We will continue to be trusted partners to our customers, helping them navigate an increasingly complex and dangerous cyber threat landscape. We aim to grow our current offering, improving our solutions to keep up with the constantly evolving methods of cybercriminals.
According to you, which technologies will be in demand in 2022?
Cybersecurity solutions will continue to be in demand as cybercriminals continue to work overtime. What’s important is ensuring you have adequate security solutions to protect your entire organisation, that you implement defence-in-depth and that you ensure you have a suitable cyber resilience strategy in place. Take ransomware for example – the cyber threat that has made headlines and caused disruption throughout 2021. These attacks are not going anywhere and are only becoming more complex and dangerous. And the shift to remote work has resulted in the need to protect numerous new devices, leaving organisations more vulnerable to ransomware through unsecured networks.
The solution to ransomware does not lie with a single technology, entity, or idea. Organisations need an integrated security strategy in place as no single solution can provide adequate protection against ransomware – or restore full productivity and recover all data in the wake of a successful attack. Additionally, regular and effective cybersecurity awareness training for all employees in addition to improved security controls can help improve the overall resilience of the business and prevent or help limit the damage of these attacks and remove the need to pay ransoms.
What will be your key focus areas for 2022?
We will continue to protect our customers from cyberattacks and help them to reduce risk, cost and complexity at their organisations’ perimeters and reduce threats inside their networks. But we will also help protect their brands online, by preventing brand impersonation and reducing opportunities for cybercriminals to launch attacks on their customers. We will continue to work with organisations of all sizes but will be looking to increase our footprint in the enterprise space.
As the world of hybrid work becomes commonplace, we will work with customers to ensure their employees are secure as they work remotely and communicate using email and other collaboration tools. A key product we will be focusing on is the artificial intelligence offering that we launched this year. Mimecast CyberGraph uses Artificial Intelligence (AI) to help detect sophisticated phishing and impersonation attacks.
It is designed to detect anomalies and leverages machine learning technology to help organisations stay one step ahead of threat actors by alerting employees to potential cyber threats. We will continue to focus on supporting all industries with their cyber resilience needs since no industry is immune to cyber threats. But going into the new year we will have a strong focus on manufacturing, wholesale and trade, retail, and healthcare as we are seeing that these sectors are among the most targeted by cybercriminals.
What milestones have you set for 2022?
We will continue to grow and support our customers across the Middle East.
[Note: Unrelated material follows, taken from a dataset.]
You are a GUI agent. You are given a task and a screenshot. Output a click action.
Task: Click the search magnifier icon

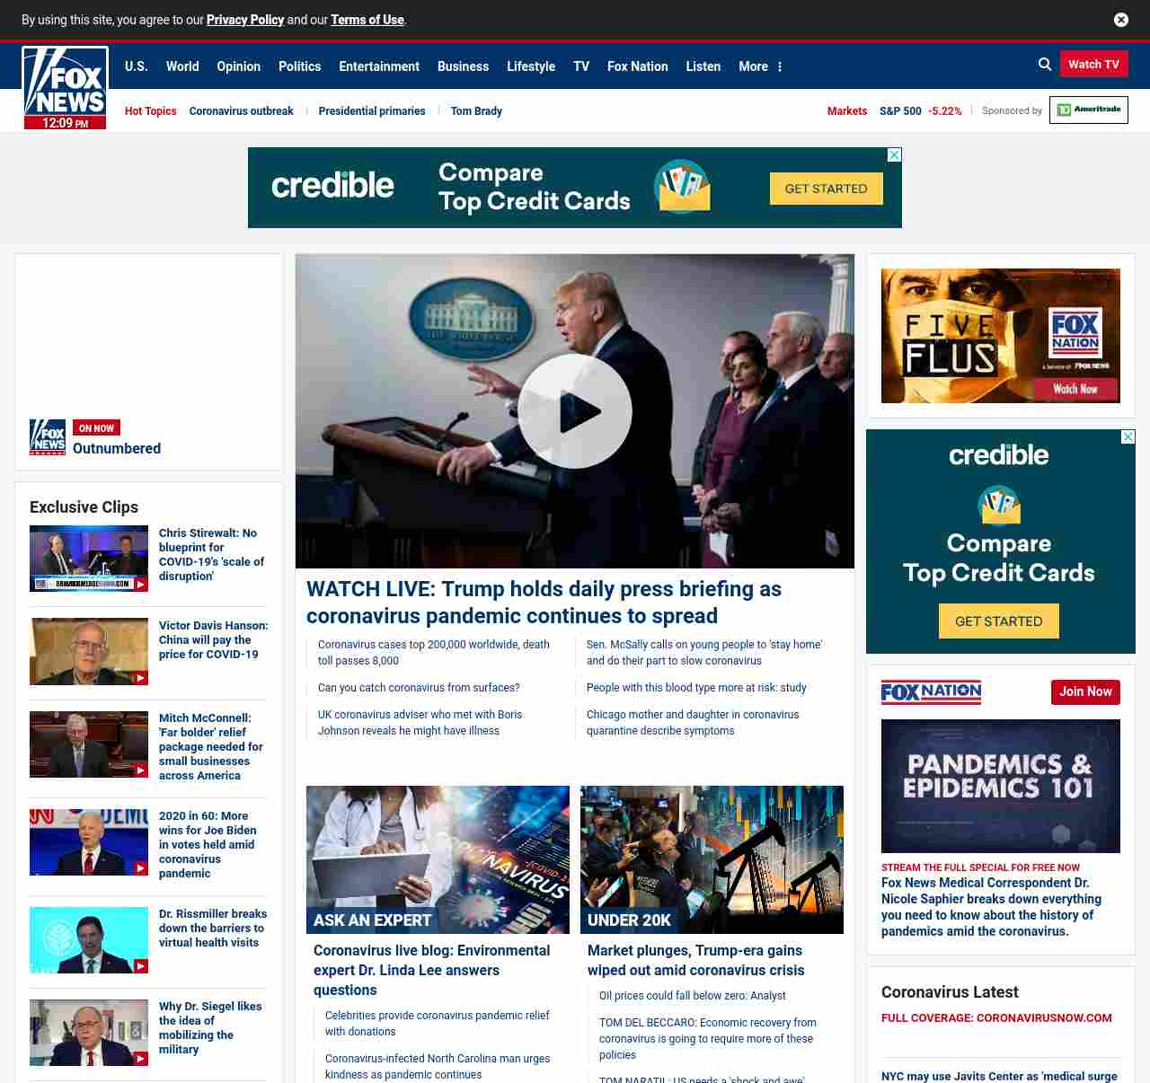1044,65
This includes working with our strategic channel partners to reach new territories and untapped industries. But it also means ensuring our existing customers are happy, well supported and making the most of their Mimecast services. We also want to ensure that customers and prospects are aware of the importance of layered security and this will mean educating the market on the importance of a defence in depth strategy and why they cannot rely on a single cloud service provider for their cybersecurity needs.
What would you like to do differently in 2022, when compared with 2021?
After the disruption of the last couple of years, we really hope to be able to spend more time having a face-to-face meeting with our customers and prospects and hope to attend more in-person events. While there are certainly benefits to a virtual world, one cannot deny the importance of human interaction and the benefits of networking.